The Flight Home

A recent flight my wife and I took from Las Vegas to Indy was anything but typical. After we boarded the plane, the first announcement the captain made was that we were transporting the casket of a fallen U.S. soldier home to his final resting place. For a minute or two, the plane was quiet and somber. Just as quickly as the mood turned solemn, two minutes later the usual amount of airline chatter and grumbling filled the cabin.

The next hour of the flight was pretty normal, the guys in front of me pounded Bloody Mary’s, I failed miserably at the crossword puzzle and listened to podcasts, while my wife read her Kindle and caught up on work that had piled up while we were on vacation. Things changed in an instant with the seemingly innocent ding of the flight attendant about to make an announcement over the loudspeaker. “Is there a doctor on the plane? If there is a doctor on the plane, will you please push the call button?”

My wife, a doctor, looked at me, let out a long exhale, reached up and depressed her call button. Within seconds the flight attendant called her to the front of the plane to help with a lady needing medical attention. For the next hour, my wife, and another physician, on their hands and knees of the plane, took care of this woman (who admitted she was flying against her doctor’s orders). Ultimately the two physicians decided the forty-five minutes left of our flight would be too long for this woman to go without admittance to a hospital. Our flight was diverted for a medical emergency landing in St. Louis, only ten minutes away. After landing in St. Louis, the patient was loaded up on an ambulance and rushed to the hospital.

All told, the extra stop in St. Louis (and the proceeding paperwork the pilot had to fill out) only added about ninety extra minutes to our flight. The way my wife put it, “No one needed to be in Indy as badly as that lady needed to be at a hospital.” Fair enough, I suppose, but then I started thinking about the soldier. The dead soldier on the plane that were were transporting home. The hero that gave his life for our country. The soldier that had family at the airport waiting for his arrival. And now, because of this ill woman’s poor choice to board an airplane, they would have to wait for ninety more agonizing minutes. Not much time to someone like me just wanting to get home, but imagine how long ninety extra minutes must feel like when you’re waiting for the arrival of a loved one’s casket.

At 9 p.m. we landed in Indy. Our captain asked us, out of respect, to remain seated once we arrived at the gate until the casket was removed from our plane. Once the plane stopped, a man I hadn’t noticed all flight stood up, wearing his Full Dress Whites Naval uniform. He’d been on the plane to escort the casket to Indy.

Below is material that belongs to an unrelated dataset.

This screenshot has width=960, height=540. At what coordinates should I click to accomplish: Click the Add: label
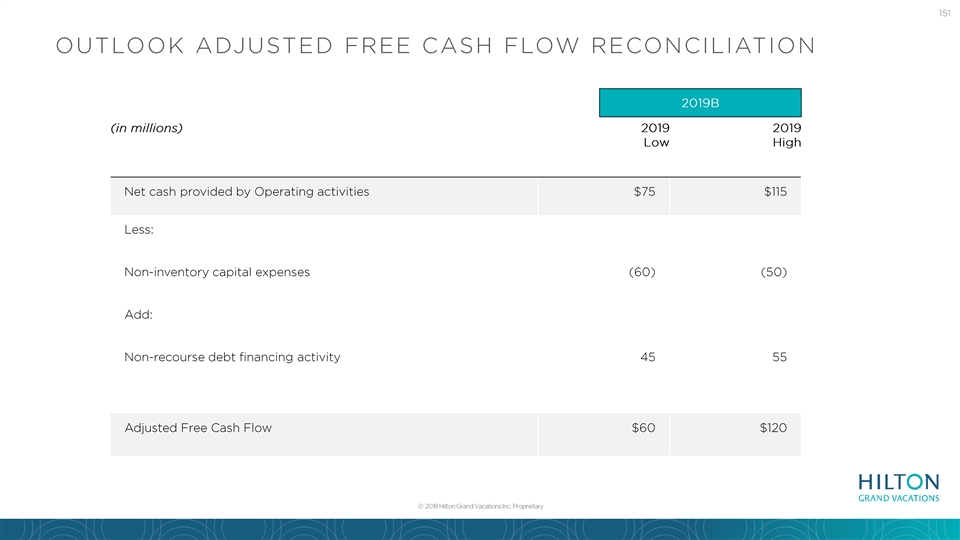(138, 315)
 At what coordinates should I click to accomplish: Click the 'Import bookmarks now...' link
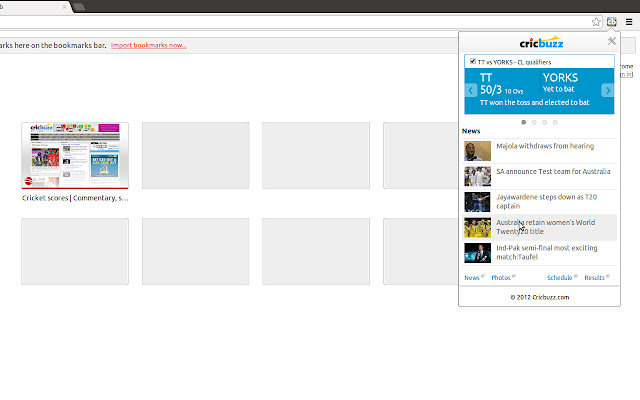pyautogui.click(x=148, y=45)
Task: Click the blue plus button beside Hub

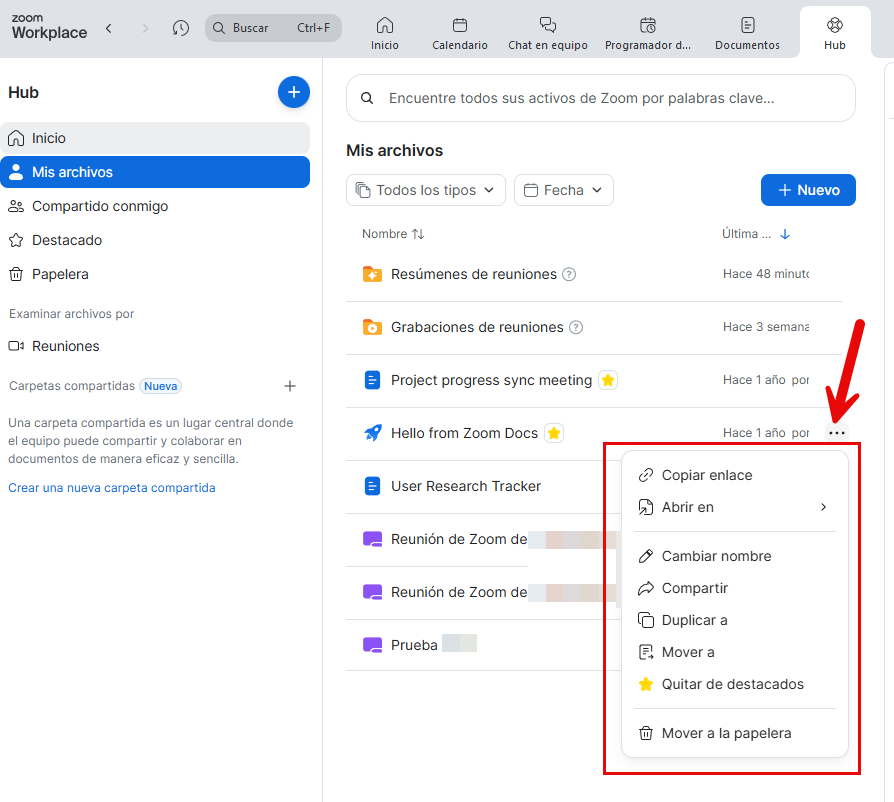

After we got off the plane and walked through the jetway into the airport ready to head for home… we stopped in our tracks. From inside the airport we could see onto the tarmac where several servicemen and women, and all the baggage handlers, were lined up, out of respect, while the casket was transported from the plane to a car.

It was a sobering moment. One that really put those tally marks of servicemen and servicewomen’s lives lost into perspective.

I was a pile of mixed emotions.

I was annoyed at the inconvenience of the medical emergency on the plane.

I was sad for the soldier’s family.

I felt grateful and guilty for being healthy and alive.